Golo" foi a senha gritada pelo comunista José Gervásio para pôr em marcha a última fuga coletiva das prisões do Estado Novo. "Eu, por acaso, em miúdo, era apaixonado pela bola. Ainda cheguei a treinar nos juniores do Oriental. Gostava muito de jogar à bola. E essa palavra "golo" - que ali era um sinal - é uma palavra mágica", lembra Domingos Abrantes.
Numa segunda-feira que amanheceu cinzenta e fria, dez presos jogam com uma bola de trapos durante o recreio no pátio interior da cadeia de Caxias, enquanto eram vigiados por quatro guardas. "Claro que é uma palavra mágica quando se chega ao fim. Porque quando o Gervásio diz "Golo" entra-se num processo cheio de incógnitas: Disparam? Não dispara? Atingem-me? Não me atingem? O carro é blindado? Ou não é blindado? Mas isso... depois daqueles 60 segundos, é uma imagem fantástica!", continua o histórico comunista.
Em plena luz do dia, e perante o olhar incrédulo dos carcereiros, oito funcionários do partido comunista abalroaram o portão do forte de Caxias e saíram de carro para a rua. O Mercedes de Salazar tinha atravessado o túnel para o interior do forte de marcha-atrás, e fica, parado, rodeado pelos presos. Sempre com o motor a trabalhar, o carro ocupa quase todo o espaço. Ao sinal combinado, os presos precipitam-se para dentro do carro. Os termómetros marcavam 13ºC e os relógios 09h35.
"O espaço era tão curto que eu sentia nas costas a espingarda
do GNR. Aliás, foi o GNR que me empurrou para o carro. Nós tínhamos que andar a
uma grande velocidade para não haver tempo de reação. Demorámos seis segundos a
entrar no automóvel." No entanto, Domingos Abrantes explica que nem tudo
correu como o planeado: "A minha função era só entrar. Mas nós só tínhamos
visto o carro ao longe. Nunca tínhamos estado perto. Era grande! Tinha cinco
metros de comprimento, cinco mil quilos. O carro era um autêntico tanque! Mas
visto à distância ainda parecia maior e devia ter uma ranhura qualquer que nos
levou a pensar que tinha mais uma porta do que na realidade tinha. Por isso, o
camarada que tinha que abrir a porta não a encontrava. Acabei por ser eu a
abrir uma porta. Foi nessa altura que o GNR me empurrou", conclui.

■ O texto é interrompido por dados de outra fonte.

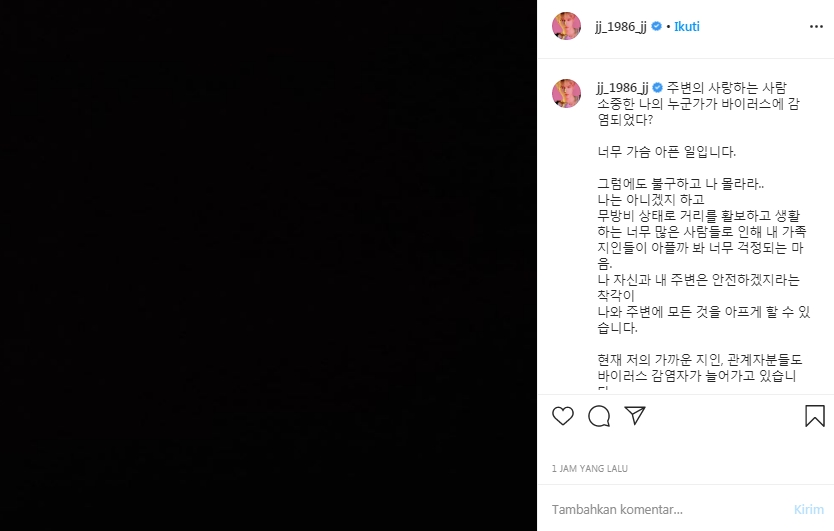834x531 pixels.
Task: Share the post with the paper plane icon
Action: tap(635, 416)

O histórico dirigente do Partido Comunista explica à TSF que,
"esta fuga só se podia fazer dado o insólito. A primeira reação dos
guardas, sobretudo do que estava junto ao carro, e do outro que estava junto ao
túnel, que tenta parar o carro, faz aquilo com a maior das displicências. Ele,
aliás, estendeu a mão como quem diz: "Para onde é que vocês vão?"".
Quando já estava do lado de fora, o carro foi atingido por 19 tiros. Só nessa altura os fugitivos tiveram uma certeza: o Mercedes preto oferecido por Hitler a Salazar era mesmo blindado. "As rodas estavam protegidas pelo morro que há entre a estrada e a prisão", acrescenta. "O carro ficou muito machucado porque o portão era de madeira chapeada a ferro com uns grampos e tal. Metade do portão ficou intacto, mas a parte da frente, do lado esquerdo do carro, ficou desfeita. O guarda-lamas ia a arrastar pela estrada. As pessoas faziam-nos sinal - como se nós não soubéssemos", conta entre gargalhadas.
Sempre a grande velocidade, os fugitivos seguem em direção a Lisboa. "Metemos à autoestrada, como se fossemos virados a Monsanto. Depois descemos ao Alvito e foi aí que saíram os primeiros. Eu saí a meio da rua Maria Pia e os últimos dois saíram no Arco de Carvalhão."
De volta à liberdade, os oito funcionários do PCP foram à procura de casas seguras. "Por acaso houve sorte: em todas as casas havia gente. Eu fui para casa do Fonseca e Costa. Ele não estava, mas estava a companheira. Era um rés-do-chão alto. Ela estava a tomar o pequeno-almoço quando eu bati à janela, arregalou os olhos de espanto. Mas felizmente estava em casa e foi assim."